Do this: Please copy the records word for word from their beginning through the line containing "Assess is located at coordinates (884, 84).", leaving the pictures out.

The input:
◇ ◇ ◇ ◇

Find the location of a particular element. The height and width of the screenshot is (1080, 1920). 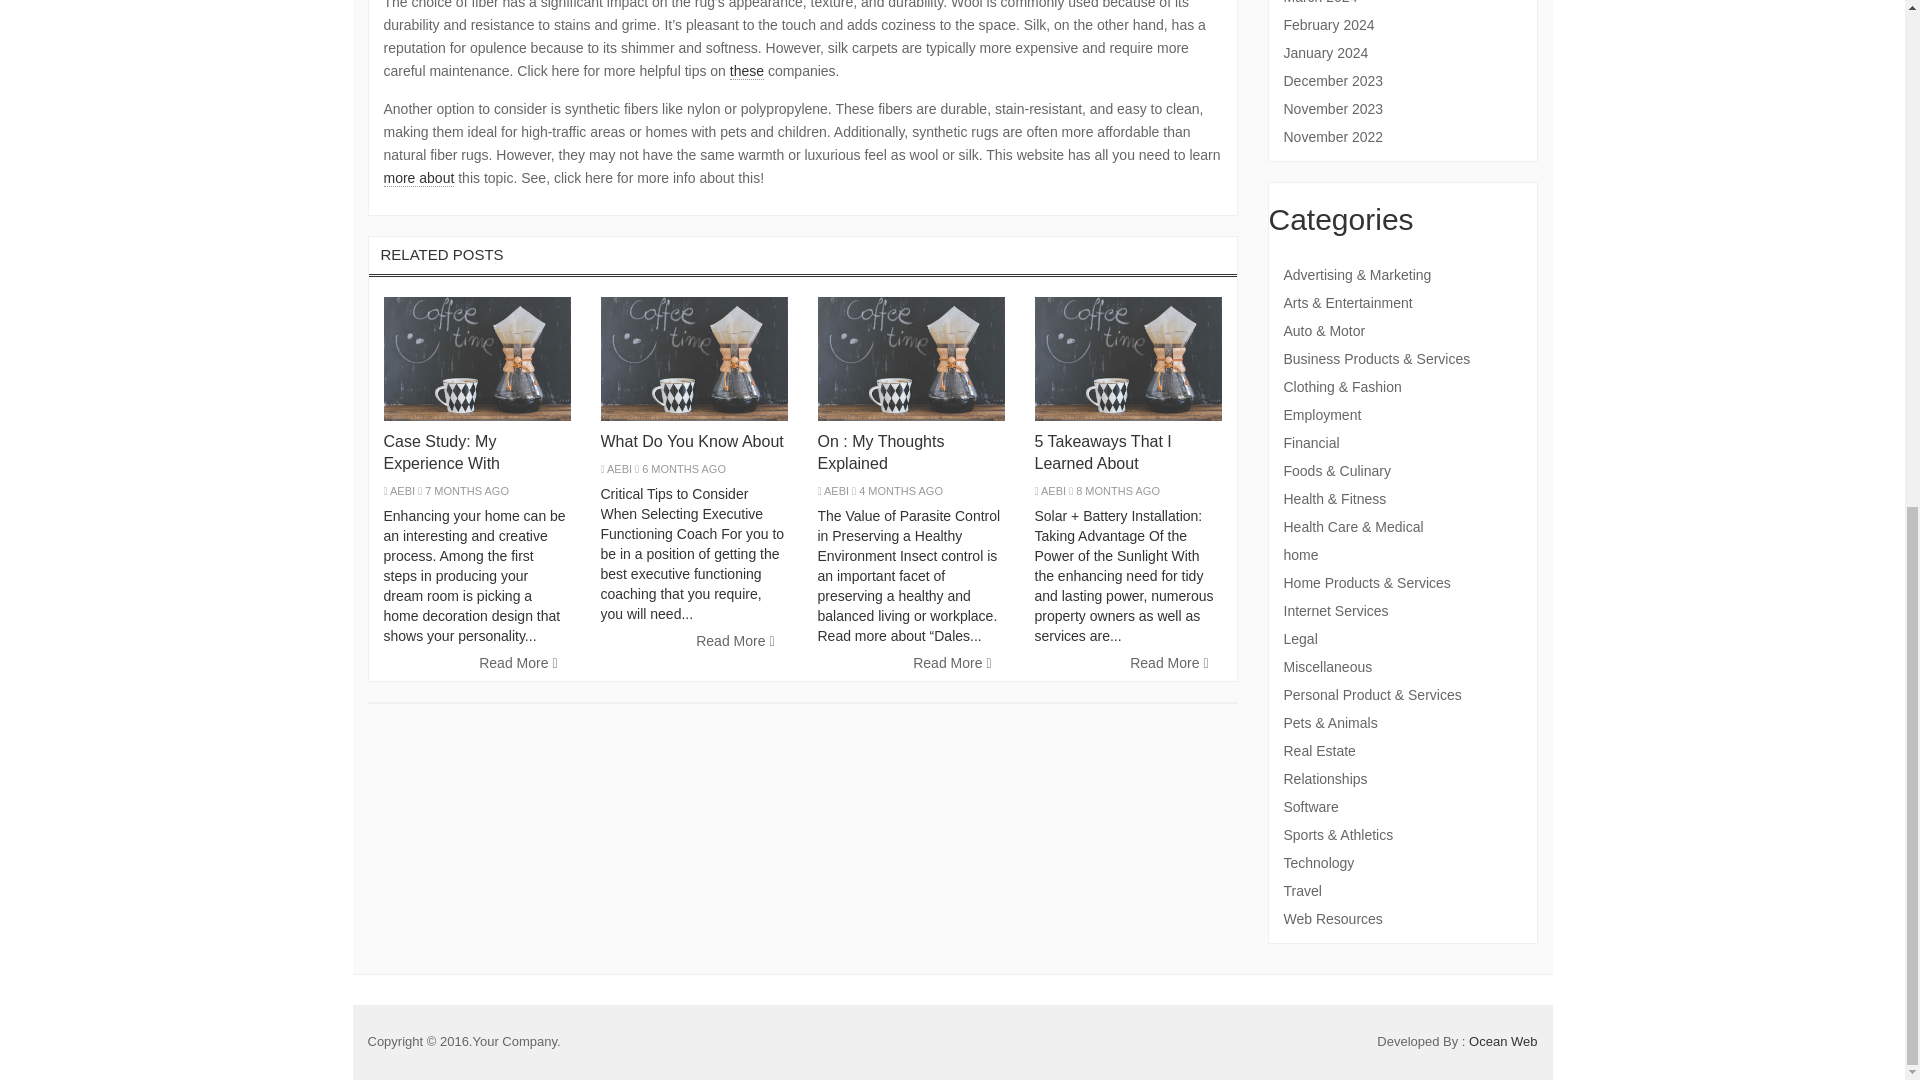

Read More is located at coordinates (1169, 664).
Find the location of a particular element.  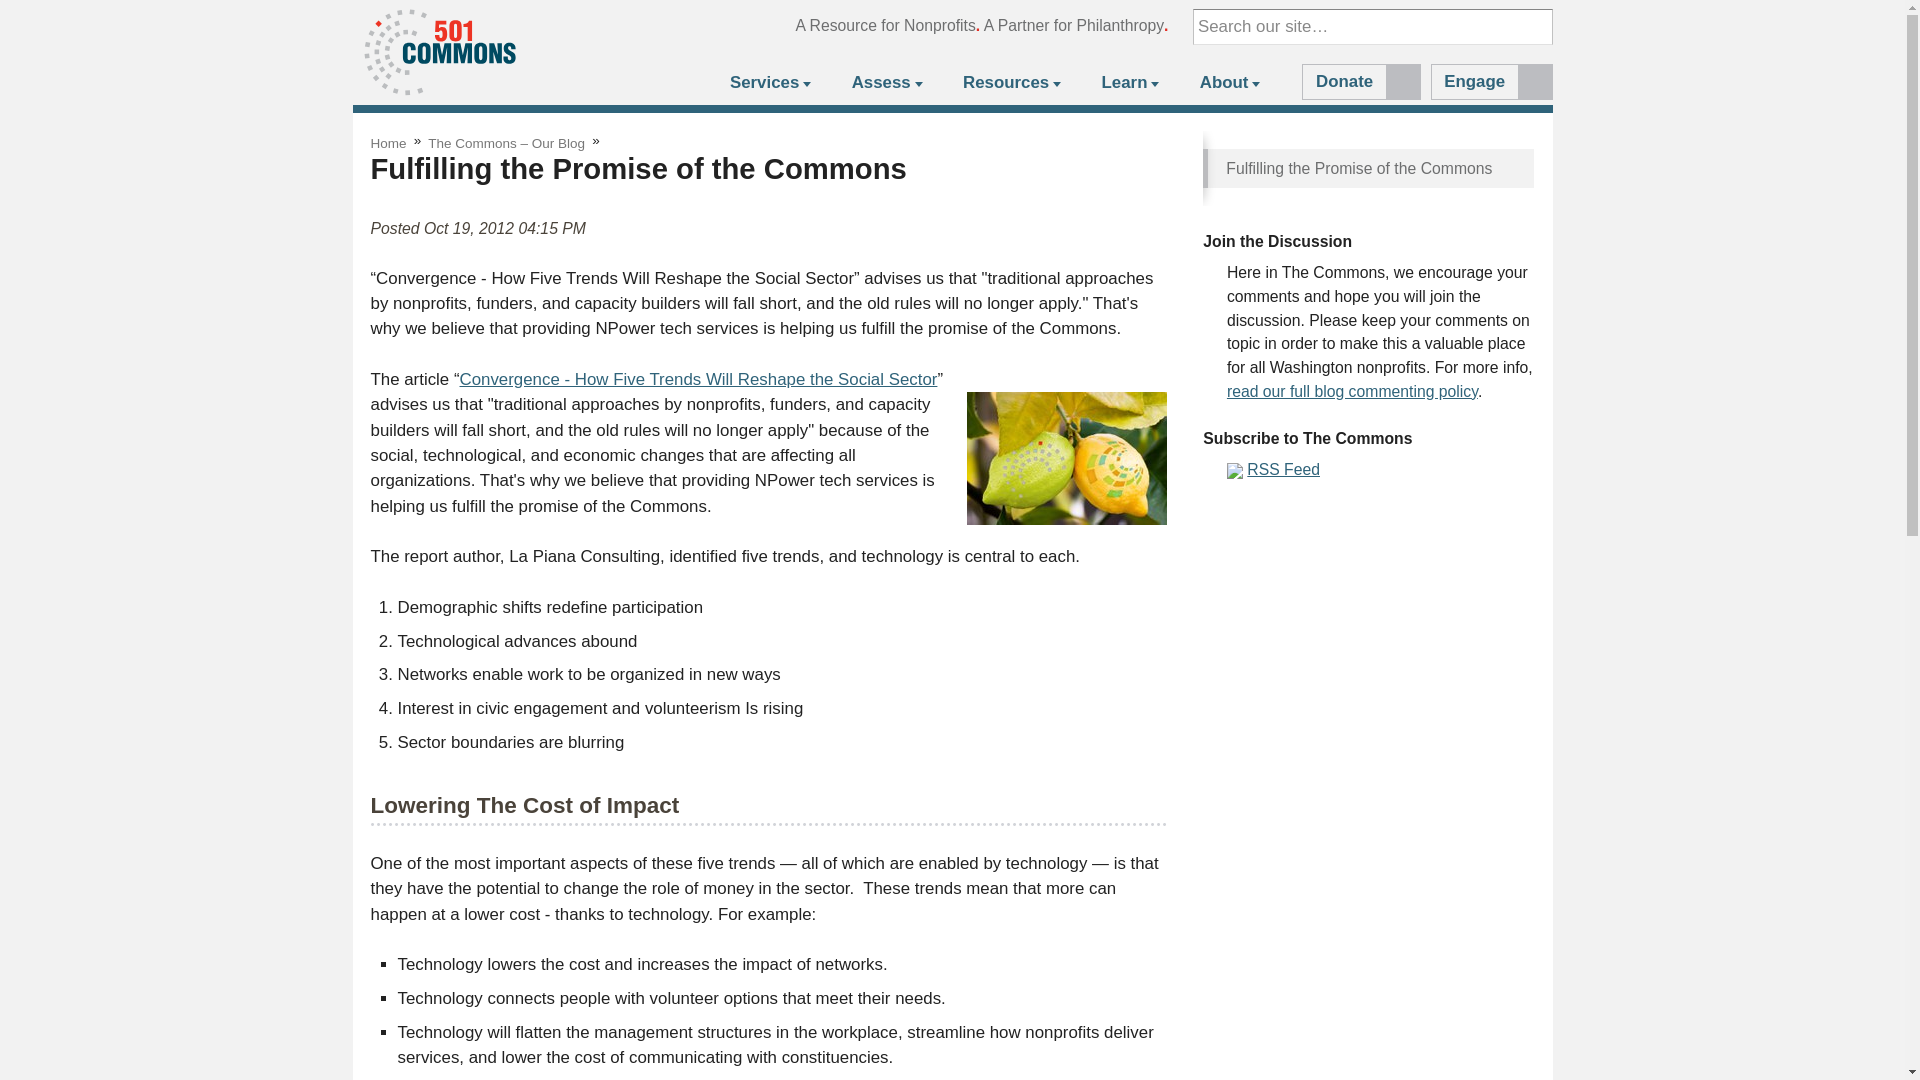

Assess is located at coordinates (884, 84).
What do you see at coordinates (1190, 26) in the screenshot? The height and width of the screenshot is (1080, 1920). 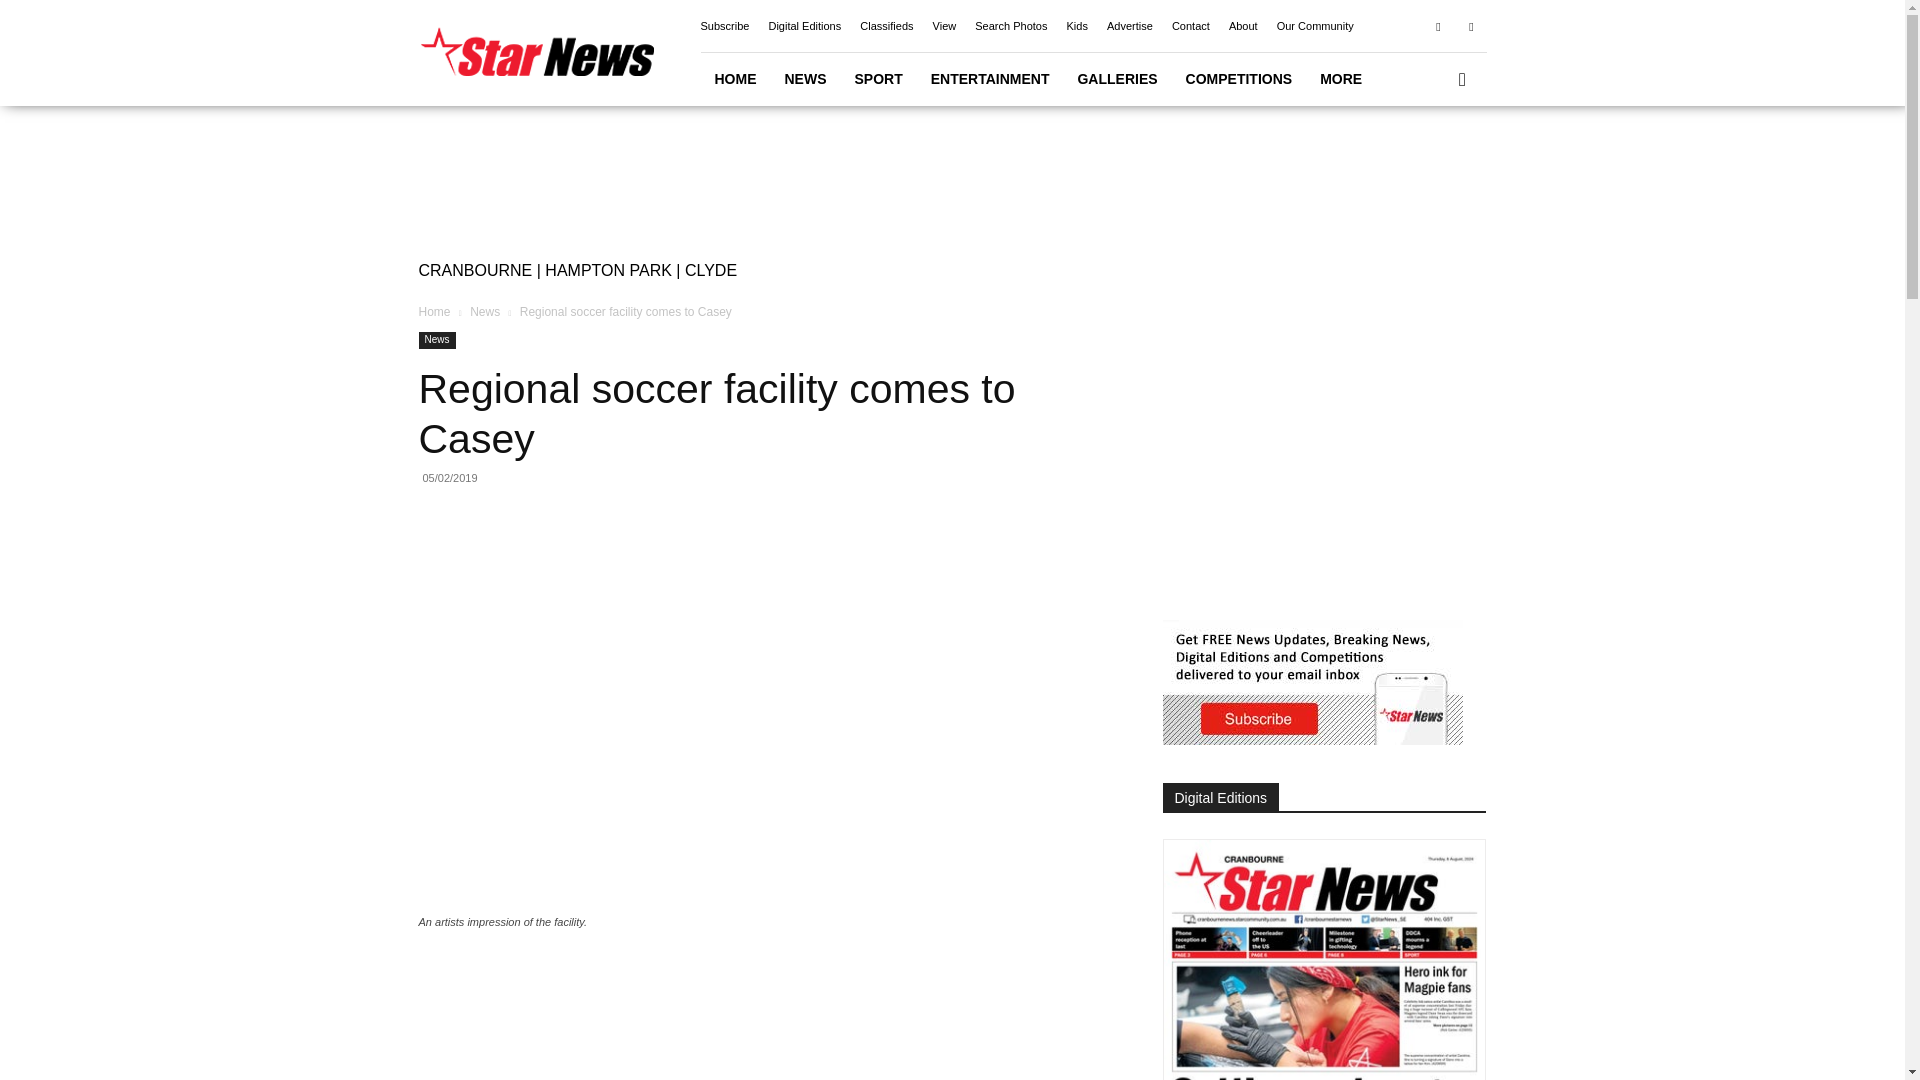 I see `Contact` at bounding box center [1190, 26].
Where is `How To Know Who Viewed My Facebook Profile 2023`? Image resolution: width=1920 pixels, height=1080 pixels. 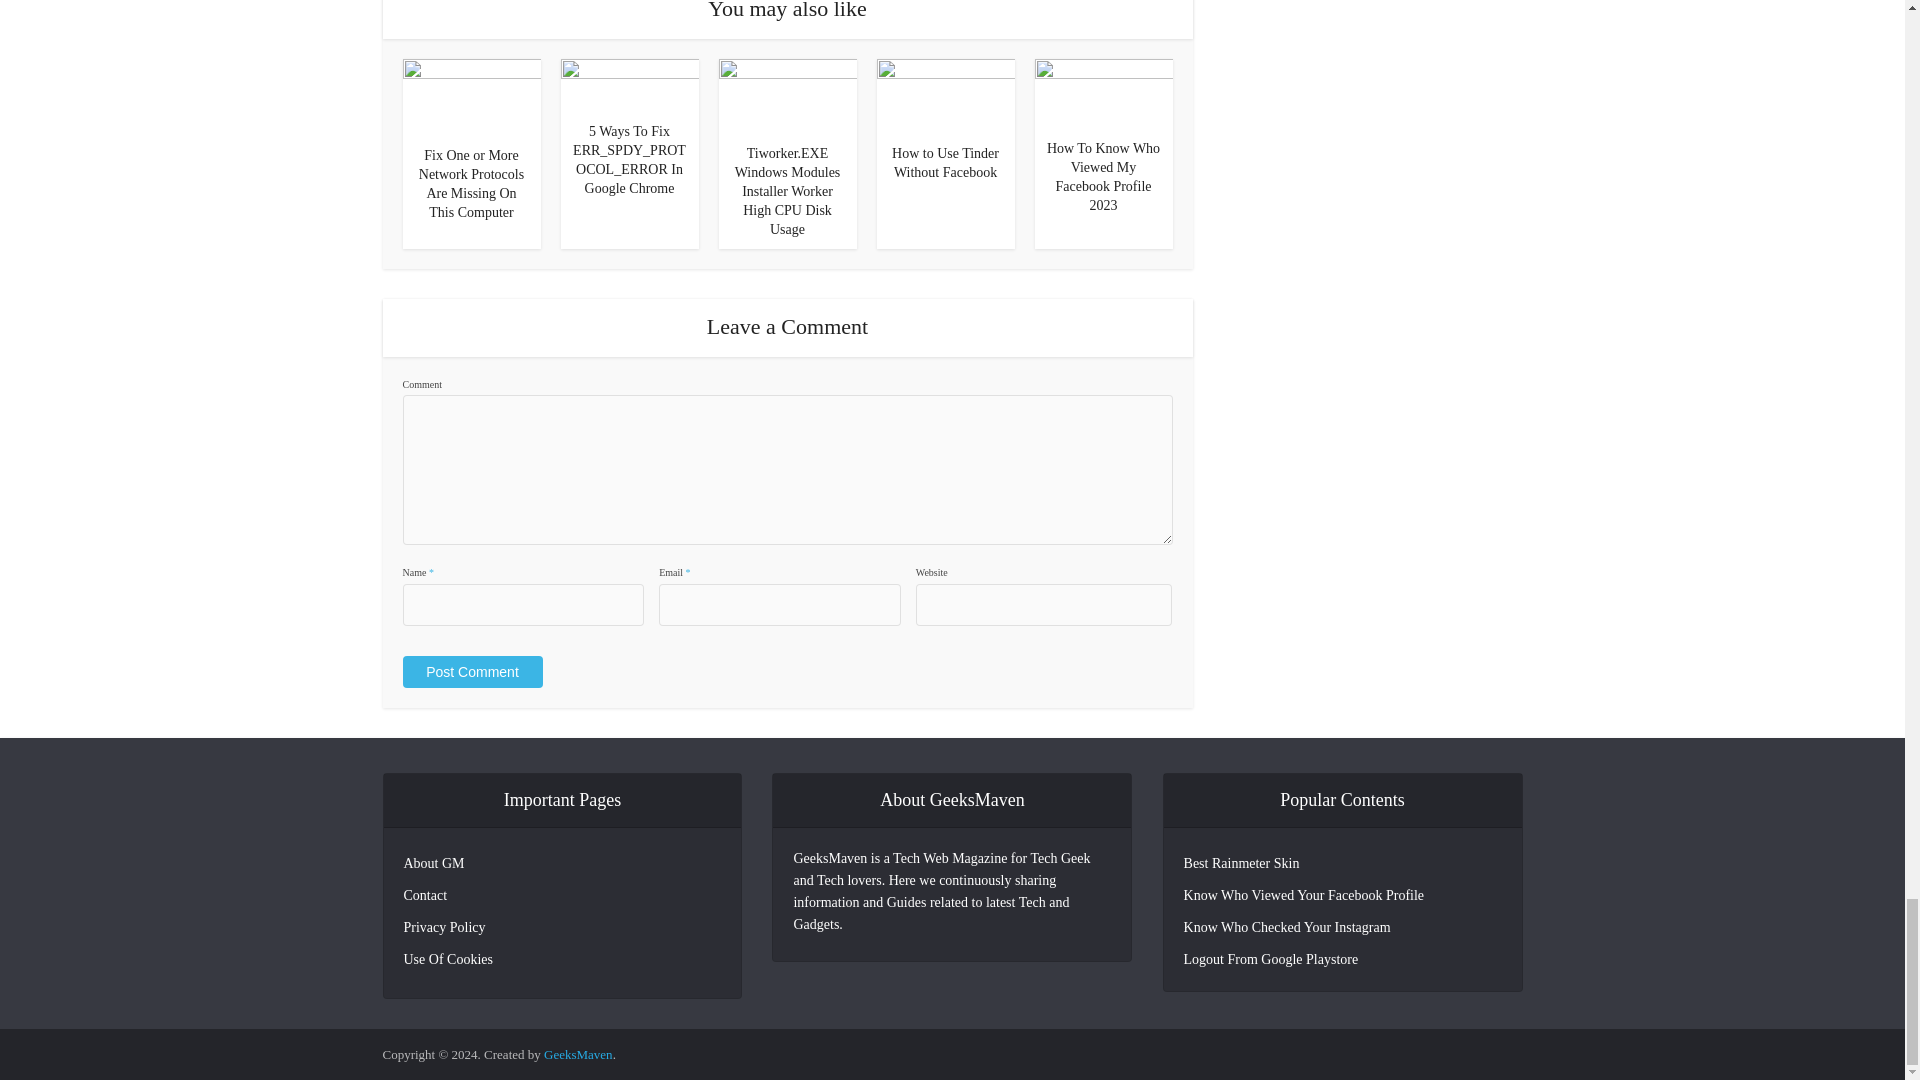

◇ ◇ ◇ ◇

Response to the exercise:
Find the location of a particular element. The height and width of the screenshot is (1080, 1920). 

Read More is located at coordinates (1169, 664).
Find the location of a particular element.  

Assess is located at coordinates (884, 84).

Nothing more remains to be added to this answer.